→ Data for review:

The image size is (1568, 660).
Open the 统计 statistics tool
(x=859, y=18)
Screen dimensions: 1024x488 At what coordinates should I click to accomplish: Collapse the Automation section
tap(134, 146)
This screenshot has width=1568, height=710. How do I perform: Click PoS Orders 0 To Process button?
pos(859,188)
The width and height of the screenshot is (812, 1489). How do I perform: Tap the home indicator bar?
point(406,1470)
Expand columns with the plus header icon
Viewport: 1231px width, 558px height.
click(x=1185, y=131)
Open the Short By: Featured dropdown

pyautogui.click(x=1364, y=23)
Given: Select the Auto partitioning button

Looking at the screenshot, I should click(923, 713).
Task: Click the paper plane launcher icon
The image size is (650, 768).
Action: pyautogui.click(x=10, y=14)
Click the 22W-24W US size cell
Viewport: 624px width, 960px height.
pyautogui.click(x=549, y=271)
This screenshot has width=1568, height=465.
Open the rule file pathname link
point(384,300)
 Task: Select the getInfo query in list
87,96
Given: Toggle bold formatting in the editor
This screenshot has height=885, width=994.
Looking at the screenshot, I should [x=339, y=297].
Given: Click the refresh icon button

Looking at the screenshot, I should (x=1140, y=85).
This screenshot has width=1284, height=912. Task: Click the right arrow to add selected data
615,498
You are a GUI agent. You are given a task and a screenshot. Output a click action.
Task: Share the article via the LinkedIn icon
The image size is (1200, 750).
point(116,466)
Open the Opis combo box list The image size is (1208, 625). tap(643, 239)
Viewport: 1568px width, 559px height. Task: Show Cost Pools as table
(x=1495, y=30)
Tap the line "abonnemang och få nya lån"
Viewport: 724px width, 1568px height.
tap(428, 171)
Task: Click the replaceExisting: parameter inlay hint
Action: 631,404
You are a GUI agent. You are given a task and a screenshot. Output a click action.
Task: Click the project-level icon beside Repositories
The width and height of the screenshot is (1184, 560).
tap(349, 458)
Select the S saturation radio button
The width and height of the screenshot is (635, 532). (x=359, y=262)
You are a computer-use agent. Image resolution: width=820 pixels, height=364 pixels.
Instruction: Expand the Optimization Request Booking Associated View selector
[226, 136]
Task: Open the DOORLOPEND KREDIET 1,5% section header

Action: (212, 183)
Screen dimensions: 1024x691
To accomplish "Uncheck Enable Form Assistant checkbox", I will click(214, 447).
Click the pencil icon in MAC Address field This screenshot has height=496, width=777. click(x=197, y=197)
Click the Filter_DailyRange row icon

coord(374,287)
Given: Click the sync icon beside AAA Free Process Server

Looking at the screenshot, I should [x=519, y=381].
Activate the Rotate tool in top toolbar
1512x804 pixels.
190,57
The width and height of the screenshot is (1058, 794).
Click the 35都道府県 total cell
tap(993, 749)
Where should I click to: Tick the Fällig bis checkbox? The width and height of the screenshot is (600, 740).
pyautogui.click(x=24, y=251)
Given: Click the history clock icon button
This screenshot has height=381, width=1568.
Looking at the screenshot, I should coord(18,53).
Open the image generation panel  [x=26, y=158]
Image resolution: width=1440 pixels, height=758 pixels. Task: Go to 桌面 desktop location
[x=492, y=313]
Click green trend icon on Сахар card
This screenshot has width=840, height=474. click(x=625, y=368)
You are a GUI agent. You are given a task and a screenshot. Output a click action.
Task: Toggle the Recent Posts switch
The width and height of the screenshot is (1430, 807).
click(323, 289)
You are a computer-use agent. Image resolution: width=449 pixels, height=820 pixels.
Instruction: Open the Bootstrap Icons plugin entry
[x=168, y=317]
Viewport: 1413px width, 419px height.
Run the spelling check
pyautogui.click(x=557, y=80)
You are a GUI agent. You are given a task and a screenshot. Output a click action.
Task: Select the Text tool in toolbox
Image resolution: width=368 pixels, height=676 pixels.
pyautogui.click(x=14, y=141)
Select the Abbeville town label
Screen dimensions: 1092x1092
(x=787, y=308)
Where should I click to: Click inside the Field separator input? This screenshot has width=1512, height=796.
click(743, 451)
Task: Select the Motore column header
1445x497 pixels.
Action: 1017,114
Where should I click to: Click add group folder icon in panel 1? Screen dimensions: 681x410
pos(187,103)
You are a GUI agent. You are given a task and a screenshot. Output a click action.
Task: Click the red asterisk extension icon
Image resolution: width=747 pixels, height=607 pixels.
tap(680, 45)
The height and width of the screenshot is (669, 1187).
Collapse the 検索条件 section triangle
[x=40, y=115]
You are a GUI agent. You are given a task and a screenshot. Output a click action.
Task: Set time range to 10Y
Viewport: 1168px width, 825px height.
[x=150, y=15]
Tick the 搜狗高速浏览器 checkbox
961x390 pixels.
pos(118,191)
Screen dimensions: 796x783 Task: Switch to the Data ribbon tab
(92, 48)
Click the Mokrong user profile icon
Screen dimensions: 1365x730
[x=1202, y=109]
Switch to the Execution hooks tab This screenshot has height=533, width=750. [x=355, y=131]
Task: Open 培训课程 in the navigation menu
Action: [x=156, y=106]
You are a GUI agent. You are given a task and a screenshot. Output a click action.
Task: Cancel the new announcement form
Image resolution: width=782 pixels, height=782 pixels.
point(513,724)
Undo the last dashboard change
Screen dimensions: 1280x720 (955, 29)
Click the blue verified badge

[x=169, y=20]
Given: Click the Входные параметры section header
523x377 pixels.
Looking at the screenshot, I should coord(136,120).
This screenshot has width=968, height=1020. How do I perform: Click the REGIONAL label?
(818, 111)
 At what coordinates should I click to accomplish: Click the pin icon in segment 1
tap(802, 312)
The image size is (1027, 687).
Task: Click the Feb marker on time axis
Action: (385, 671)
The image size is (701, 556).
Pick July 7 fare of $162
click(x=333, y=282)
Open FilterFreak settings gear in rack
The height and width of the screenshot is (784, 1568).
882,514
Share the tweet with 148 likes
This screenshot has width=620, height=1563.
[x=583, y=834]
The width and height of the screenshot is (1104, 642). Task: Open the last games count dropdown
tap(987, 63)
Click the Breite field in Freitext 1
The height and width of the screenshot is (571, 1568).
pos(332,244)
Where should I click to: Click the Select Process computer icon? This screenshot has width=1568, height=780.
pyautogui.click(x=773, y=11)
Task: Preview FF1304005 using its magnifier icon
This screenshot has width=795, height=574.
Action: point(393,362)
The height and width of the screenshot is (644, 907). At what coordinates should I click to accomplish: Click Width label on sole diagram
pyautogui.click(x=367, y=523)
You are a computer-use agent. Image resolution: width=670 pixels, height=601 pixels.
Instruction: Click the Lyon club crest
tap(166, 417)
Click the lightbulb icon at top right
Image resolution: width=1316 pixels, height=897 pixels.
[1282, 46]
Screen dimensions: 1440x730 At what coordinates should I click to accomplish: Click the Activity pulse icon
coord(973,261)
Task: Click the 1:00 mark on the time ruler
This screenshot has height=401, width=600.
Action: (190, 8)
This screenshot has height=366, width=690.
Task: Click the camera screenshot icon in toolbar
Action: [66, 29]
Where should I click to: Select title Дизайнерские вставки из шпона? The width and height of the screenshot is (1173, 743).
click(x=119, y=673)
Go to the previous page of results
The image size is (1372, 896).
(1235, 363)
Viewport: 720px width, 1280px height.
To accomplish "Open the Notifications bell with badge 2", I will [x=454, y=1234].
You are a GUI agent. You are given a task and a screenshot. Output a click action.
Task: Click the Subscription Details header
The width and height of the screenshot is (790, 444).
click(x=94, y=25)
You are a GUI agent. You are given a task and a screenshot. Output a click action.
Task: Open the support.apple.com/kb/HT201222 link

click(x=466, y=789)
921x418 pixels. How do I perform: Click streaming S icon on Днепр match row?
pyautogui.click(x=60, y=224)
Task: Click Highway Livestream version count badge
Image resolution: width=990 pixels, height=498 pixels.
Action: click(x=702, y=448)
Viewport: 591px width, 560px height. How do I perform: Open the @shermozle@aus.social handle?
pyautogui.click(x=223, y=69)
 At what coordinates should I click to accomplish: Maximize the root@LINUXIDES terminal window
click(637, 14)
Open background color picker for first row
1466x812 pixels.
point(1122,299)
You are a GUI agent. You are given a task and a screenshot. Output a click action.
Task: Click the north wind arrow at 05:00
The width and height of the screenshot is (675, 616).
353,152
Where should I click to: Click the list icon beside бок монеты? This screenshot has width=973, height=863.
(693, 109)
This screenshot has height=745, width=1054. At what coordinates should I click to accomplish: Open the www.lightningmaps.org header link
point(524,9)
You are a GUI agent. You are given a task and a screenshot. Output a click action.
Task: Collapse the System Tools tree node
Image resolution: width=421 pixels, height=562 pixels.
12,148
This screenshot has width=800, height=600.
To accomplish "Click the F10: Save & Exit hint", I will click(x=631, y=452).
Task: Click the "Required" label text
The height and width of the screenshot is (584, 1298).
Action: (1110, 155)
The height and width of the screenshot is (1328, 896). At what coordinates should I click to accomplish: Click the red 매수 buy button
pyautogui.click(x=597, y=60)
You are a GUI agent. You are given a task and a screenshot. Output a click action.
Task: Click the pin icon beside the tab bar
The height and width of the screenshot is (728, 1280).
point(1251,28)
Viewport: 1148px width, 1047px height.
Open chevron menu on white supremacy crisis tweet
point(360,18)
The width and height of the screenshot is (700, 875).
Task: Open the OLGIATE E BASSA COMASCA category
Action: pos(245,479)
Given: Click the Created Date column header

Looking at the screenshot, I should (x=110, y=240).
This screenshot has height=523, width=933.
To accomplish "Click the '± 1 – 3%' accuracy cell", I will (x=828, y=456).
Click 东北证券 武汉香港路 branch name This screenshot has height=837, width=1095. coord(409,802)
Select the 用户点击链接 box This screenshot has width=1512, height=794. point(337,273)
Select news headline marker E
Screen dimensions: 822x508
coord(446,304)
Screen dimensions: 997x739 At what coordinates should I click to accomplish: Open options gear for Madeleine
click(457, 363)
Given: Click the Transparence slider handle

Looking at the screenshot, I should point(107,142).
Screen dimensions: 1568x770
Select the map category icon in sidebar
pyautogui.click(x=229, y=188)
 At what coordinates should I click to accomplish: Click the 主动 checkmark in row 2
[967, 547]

→ Task instructions: Locate all lines in the listing above with the word "Toggle". Copy them.

→ Answer:
Given: Toggle bold formatting in the editor
Task: Toggle the Recent Posts switch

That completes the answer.